Keyboard accessibility means that every interaction a mouse user can perform, a keyboard user can also perform — without requiring unreasonable keystrokes. The W3C ARIA Authoring Practices Guide (APG) documents the expected keyboard interaction patterns for common widget types. Deviating from these patterns creates confusion because keyboard users have learned to expect them.
The two focus models
The APG defines two focus management models. In the "tab to the widget, arrow keys within" model (composite widgets), Tab moves into the component and arrow keys navigate within it. This applies to menus, listboxes, radio groups, trees, and tab panels. In the "tab through all" model, Tab moves between every interactive element. Understanding which model applies to a given component determines how you manage focus and tabindex.
Dialog and modal focus management
When a modal dialog opens: move focus to the first focusable element inside the dialog (or the dialog itself if no element is immediately actionable). Trap focus within the dialog — Tab and Shift+Tab cycle through focusable elements inside it only. When the dialog closes, return focus to the element that triggered it. Failing to return focus after modal close is a very common defect that leaves keyboard users lost on the page.
Focus trap pattern (simplified)
function trapFocus(dialogEl) {
const focusable = dialogEl.querySelectorAll(
'a[href], button:not([disabled]), input, select, textarea, [tabindex]:not([tabindex="-1"])'
);
const first = focusable[0];
const last = focusable[focusable.length - 1];
dialogEl.addEventListener('keydown', (e) => {
if (e.key !== 'Tab') return;
if (e.shiftKey) {
if (document.activeElement === first) { e.preventDefault(); last.focus(); }
} else {
if (document.activeElement === last) { e.preventDefault(); first.focus(); }
}
});
}Menu and menubar patterns
Navigation menus that expand on click (disclosure patterns) are different from ARIA menus (role="menu").
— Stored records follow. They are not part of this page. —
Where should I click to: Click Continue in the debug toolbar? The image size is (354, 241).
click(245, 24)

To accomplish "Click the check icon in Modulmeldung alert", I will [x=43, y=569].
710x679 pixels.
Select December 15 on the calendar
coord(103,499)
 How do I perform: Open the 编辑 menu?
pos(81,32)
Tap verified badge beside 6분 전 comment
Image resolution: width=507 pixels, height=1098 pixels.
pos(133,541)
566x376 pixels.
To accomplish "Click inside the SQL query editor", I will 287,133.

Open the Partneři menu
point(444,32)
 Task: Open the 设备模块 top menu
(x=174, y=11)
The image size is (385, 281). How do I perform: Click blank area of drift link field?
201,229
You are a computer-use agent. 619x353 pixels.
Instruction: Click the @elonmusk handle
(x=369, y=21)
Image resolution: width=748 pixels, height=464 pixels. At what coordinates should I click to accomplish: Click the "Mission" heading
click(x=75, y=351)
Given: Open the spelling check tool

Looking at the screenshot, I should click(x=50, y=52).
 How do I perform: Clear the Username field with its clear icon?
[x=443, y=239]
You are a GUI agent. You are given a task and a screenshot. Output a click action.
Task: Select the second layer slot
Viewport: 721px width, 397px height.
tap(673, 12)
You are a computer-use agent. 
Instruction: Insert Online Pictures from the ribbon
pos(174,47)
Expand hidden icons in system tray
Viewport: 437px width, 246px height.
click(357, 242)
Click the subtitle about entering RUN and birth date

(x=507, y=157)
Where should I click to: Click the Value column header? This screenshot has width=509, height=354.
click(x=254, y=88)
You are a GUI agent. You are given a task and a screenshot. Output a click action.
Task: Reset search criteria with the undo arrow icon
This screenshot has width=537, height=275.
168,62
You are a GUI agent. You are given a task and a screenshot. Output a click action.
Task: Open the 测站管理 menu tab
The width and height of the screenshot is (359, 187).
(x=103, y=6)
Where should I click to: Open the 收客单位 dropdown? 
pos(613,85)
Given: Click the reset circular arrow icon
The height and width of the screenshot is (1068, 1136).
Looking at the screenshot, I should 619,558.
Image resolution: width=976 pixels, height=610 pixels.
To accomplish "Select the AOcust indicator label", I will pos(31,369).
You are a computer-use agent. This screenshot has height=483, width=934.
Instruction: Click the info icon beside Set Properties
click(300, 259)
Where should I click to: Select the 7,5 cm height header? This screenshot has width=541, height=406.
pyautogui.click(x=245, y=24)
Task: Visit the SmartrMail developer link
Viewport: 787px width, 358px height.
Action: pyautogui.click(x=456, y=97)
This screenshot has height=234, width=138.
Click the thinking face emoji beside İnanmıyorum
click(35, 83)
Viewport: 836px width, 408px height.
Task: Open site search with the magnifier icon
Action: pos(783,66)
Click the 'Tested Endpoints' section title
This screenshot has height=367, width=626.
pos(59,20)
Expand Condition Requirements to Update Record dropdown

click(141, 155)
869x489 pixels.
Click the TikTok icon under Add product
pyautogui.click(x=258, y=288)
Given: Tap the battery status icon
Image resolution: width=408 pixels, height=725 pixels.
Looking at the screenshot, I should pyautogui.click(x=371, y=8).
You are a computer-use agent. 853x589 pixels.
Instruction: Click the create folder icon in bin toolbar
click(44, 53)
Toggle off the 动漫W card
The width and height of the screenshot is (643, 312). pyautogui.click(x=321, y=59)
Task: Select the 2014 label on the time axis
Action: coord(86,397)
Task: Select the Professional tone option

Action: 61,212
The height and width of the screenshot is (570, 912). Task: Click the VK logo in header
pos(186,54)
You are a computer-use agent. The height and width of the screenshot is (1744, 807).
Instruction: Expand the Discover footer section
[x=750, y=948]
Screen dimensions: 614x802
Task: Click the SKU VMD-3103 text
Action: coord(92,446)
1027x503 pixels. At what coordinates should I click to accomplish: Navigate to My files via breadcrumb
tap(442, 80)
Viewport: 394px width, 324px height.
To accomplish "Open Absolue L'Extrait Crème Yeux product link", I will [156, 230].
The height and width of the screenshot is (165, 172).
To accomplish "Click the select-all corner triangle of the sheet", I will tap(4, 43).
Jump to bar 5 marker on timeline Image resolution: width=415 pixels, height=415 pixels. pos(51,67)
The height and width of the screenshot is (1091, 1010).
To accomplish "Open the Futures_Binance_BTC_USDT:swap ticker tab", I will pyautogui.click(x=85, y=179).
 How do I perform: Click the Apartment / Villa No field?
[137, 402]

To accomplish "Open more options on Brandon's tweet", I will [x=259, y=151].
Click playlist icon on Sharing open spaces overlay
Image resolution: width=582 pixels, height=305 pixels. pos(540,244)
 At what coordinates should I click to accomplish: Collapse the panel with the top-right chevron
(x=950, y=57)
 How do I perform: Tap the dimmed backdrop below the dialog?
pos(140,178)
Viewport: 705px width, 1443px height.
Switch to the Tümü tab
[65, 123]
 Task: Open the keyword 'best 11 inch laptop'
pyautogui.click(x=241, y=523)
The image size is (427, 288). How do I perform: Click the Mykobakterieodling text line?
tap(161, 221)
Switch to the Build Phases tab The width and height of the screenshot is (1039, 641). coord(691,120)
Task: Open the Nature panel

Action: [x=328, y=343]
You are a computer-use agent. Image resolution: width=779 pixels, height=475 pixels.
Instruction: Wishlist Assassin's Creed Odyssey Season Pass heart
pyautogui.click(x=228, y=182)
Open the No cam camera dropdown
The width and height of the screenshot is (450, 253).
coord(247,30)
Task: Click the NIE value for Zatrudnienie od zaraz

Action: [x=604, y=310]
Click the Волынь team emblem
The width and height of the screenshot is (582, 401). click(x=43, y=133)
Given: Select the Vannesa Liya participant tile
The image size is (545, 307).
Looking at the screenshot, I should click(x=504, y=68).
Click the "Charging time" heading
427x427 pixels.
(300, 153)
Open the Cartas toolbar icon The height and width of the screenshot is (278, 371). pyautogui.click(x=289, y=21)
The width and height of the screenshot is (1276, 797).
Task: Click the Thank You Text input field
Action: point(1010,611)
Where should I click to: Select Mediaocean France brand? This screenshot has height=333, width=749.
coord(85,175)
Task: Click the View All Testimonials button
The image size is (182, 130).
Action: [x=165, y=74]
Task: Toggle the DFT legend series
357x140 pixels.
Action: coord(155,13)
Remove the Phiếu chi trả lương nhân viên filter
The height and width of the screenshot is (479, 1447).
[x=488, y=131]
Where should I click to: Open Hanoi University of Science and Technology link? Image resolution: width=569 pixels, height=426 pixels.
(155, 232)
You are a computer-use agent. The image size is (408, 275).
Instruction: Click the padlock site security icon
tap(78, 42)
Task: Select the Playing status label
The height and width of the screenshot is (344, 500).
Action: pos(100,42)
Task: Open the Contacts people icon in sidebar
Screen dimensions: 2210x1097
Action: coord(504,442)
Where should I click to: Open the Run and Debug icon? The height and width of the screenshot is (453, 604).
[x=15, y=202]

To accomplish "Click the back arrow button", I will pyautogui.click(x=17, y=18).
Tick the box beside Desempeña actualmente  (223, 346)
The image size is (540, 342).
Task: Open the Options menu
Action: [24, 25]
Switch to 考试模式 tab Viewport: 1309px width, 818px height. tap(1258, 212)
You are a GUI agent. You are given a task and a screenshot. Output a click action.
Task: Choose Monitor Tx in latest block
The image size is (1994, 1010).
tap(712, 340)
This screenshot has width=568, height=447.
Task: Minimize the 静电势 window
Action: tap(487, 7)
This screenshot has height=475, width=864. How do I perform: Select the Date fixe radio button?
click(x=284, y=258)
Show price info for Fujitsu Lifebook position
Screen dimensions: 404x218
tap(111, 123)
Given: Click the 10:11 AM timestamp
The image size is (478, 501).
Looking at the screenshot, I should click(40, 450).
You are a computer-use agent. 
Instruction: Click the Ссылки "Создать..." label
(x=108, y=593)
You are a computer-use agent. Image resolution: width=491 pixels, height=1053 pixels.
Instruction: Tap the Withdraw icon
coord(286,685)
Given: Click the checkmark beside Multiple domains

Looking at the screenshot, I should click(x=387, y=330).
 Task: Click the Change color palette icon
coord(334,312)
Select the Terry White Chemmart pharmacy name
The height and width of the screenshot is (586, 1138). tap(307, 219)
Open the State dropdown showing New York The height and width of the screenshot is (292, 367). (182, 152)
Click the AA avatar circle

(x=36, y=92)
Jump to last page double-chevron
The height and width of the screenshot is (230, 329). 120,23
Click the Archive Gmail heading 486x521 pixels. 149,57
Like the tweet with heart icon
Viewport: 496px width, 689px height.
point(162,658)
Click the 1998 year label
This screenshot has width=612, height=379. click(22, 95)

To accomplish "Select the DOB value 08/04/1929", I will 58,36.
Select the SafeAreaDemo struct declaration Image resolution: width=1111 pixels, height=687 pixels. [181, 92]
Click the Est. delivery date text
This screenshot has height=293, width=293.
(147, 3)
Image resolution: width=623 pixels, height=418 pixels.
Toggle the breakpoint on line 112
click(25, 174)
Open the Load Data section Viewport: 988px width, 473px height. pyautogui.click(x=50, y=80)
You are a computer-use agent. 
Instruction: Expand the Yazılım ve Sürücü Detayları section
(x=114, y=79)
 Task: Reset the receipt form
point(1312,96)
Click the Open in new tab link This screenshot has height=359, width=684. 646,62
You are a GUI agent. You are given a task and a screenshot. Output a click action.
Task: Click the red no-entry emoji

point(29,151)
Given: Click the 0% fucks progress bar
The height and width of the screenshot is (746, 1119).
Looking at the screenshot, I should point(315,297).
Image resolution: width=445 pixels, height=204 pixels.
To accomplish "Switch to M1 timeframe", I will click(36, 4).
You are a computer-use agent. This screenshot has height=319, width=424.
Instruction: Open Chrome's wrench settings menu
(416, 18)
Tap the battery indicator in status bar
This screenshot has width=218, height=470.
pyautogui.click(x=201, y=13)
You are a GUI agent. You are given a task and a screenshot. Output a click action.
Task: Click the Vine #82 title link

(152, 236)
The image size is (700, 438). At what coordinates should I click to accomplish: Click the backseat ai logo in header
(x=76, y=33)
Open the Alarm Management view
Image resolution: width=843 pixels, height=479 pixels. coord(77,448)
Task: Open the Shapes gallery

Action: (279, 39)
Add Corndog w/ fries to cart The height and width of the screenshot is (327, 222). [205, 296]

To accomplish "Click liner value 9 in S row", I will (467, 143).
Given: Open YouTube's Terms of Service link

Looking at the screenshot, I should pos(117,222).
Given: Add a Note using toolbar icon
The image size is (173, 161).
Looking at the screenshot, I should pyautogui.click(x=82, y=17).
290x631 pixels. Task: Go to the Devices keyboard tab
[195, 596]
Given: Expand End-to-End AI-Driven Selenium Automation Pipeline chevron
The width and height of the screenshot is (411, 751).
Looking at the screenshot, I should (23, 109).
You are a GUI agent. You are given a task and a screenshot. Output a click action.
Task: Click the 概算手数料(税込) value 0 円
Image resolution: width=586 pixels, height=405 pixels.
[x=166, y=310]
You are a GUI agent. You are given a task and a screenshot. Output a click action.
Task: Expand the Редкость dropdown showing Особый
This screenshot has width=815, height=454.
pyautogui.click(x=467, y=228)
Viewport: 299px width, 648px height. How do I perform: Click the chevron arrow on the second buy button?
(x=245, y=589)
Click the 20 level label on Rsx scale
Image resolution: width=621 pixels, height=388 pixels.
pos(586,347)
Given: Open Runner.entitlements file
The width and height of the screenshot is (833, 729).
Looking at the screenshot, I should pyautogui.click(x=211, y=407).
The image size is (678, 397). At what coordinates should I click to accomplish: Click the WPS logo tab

Most site navigation should use the disclosure button pattern — a <button> with aria-expanded that shows/hides a list of links — not role="menu". ARIA menus follow arrow key navigation and are appropriate for application command menus, not site navigation. Using role="menu" for site navigation imposes unexpected arrow-key behavior on users.
Skip links
A skip navigation link is the first focusable element on the page. It links to the main content landmark (<main id="main-content">), allowing keyboard users to bypass repeated navigation. It can be visually hidden by default and appear on focus. This satisfies WCAG 2.4.1 (Bypass Blocks). Without a skip link, keyboard users must Tab through every navigation item on every page load.